▶ **Records for this task**
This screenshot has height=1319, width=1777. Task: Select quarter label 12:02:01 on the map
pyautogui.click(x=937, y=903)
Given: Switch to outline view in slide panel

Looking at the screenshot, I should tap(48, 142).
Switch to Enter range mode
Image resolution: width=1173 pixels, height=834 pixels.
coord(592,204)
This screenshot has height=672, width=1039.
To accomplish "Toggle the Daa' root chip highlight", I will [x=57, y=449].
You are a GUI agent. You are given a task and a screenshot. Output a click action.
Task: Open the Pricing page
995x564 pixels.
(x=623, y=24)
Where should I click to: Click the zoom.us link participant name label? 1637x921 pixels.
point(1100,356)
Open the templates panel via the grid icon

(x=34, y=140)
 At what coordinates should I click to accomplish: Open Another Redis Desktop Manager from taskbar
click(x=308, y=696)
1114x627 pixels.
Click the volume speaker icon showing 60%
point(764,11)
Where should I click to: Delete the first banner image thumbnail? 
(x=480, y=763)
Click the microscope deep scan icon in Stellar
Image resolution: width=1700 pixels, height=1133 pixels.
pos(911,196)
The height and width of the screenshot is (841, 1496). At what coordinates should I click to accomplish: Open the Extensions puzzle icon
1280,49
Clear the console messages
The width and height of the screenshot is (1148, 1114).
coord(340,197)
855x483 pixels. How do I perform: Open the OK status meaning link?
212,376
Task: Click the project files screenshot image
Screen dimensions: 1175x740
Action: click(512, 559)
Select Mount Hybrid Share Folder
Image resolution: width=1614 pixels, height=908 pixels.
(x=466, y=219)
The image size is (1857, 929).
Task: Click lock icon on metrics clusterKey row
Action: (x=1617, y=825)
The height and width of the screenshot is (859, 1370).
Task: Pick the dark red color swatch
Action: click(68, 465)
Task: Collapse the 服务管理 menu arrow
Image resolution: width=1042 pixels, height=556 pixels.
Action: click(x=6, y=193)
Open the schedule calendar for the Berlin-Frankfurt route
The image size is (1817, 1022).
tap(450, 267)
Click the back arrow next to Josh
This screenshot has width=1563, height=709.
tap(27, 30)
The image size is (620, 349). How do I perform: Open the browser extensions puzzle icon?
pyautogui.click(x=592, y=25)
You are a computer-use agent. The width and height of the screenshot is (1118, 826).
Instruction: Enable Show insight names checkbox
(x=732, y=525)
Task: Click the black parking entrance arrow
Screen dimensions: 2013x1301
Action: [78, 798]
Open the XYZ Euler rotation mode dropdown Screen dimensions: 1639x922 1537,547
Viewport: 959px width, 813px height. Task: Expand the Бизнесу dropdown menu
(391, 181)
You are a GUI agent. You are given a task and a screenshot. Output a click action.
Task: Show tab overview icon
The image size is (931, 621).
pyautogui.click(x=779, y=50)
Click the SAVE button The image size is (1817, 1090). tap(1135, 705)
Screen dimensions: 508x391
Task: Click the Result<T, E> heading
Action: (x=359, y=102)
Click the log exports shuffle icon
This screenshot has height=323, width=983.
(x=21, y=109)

▶ **Work request**
Could you repeat exactly the lines above from the line with "1114x627 pixels." up to and including the line with "Select Mount Hybrid Share Folder", and only those?

▶ **Answer to this task**
1114x627 pixels.
Click the volume speaker icon showing 60%
point(764,11)
Where should I click to: Delete the first banner image thumbnail? 
(x=480, y=763)
Click the microscope deep scan icon in Stellar
Image resolution: width=1700 pixels, height=1133 pixels.
pos(911,196)
The height and width of the screenshot is (841, 1496). At what coordinates should I click to accomplish: Open the Extensions puzzle icon
1280,49
Clear the console messages
The width and height of the screenshot is (1148, 1114).
coord(340,197)
855x483 pixels. How do I perform: Open the OK status meaning link?
212,376
Task: Click the project files screenshot image
Screen dimensions: 1175x740
Action: click(512, 559)
Select Mount Hybrid Share Folder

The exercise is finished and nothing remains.